# [Reading text]
☆ ☆ ☆ ☆ ☆ ☆ ☆

These days, “hacking” might as well be synonymous with “social engineering attacks”. When it comes to unsavory parties gaining access to you and your business’ data, this is the way bad actors get in.

In recent years, we’ve seen gargantuan “hacks” involving billions of dollars in losses for companies as big as Twitter, but did you know that 98% of cyberattacks involve some level of social engineering?

In other words, if you or your employees get hacked, it’s practically impossible that social engineering didn’t have some level of involvement. That also means that you or your employees could have also prevented the hack.

For businesses and individuals in 2023, social engineering is unequivocally how hackers gain access to your data – putting your entire operation at risk.

So what is social engineering? How do hackers use it to gain access to your data? And what can you do about it? Let’s find out.

What Is A Social Engineering Attack?

At its core, a social engineering attack exploits human psychology rather than technical hacking techniques. It’s about manipulating individuals into breaking security procedures, often by creating a sense of trust by understanding how humans receive information.

In essence, a malevolent actor can use proven human psychology to “break in” to the average human’s thought process – and use sociologically normative behaviors linked to those thought processes to allow them access to data they should not have.

This manifests itself in many ways. The most common ways are ones you’re probably familiar with: an email from your “bank”, or a text message from “UPS” saying you need to come pick up a package or verify a delivery. In these cases, the bad actors are preying on both our tendency to trust institutions and our innate curiosity and need to verify information.

☆ ☆ ☆ ☆ ☆ ☆ ☆

# [Supplied information]
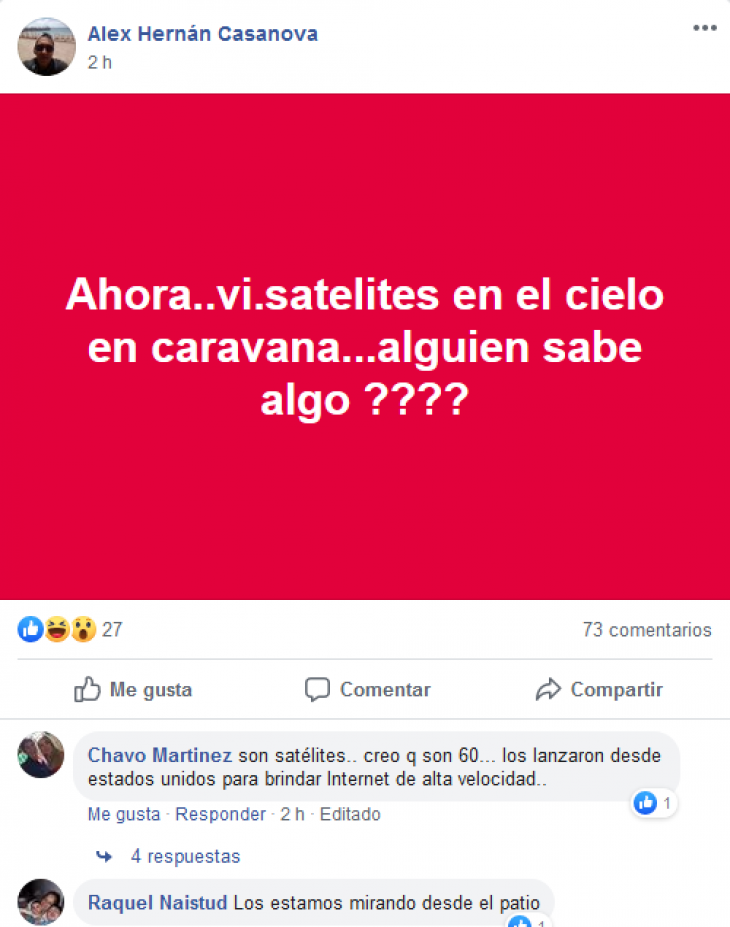Click the post's 2 h timestamp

☆ ☆ ☆ ☆ ☆ ☆ ☆

# [Description of the task]
Rewrite the passage of the social engineering text starting with "In other words, if" and going on through "Let’s find out.", swapping "hackers" out for "attackers".

# [Response]
In other words, if you or your employees get hacked, it’s practically impossible that social engineering didn’t have some level of involvement. That also means that you or your employees could have also prevented the hack.

For businesses and individuals in 2023, social engineering is unequivocally how attackers gain access to your data – putting your entire operation at risk.

So what is social engineering? How do attackers use it to gain access to your data? And what can you do about it? Let’s find out.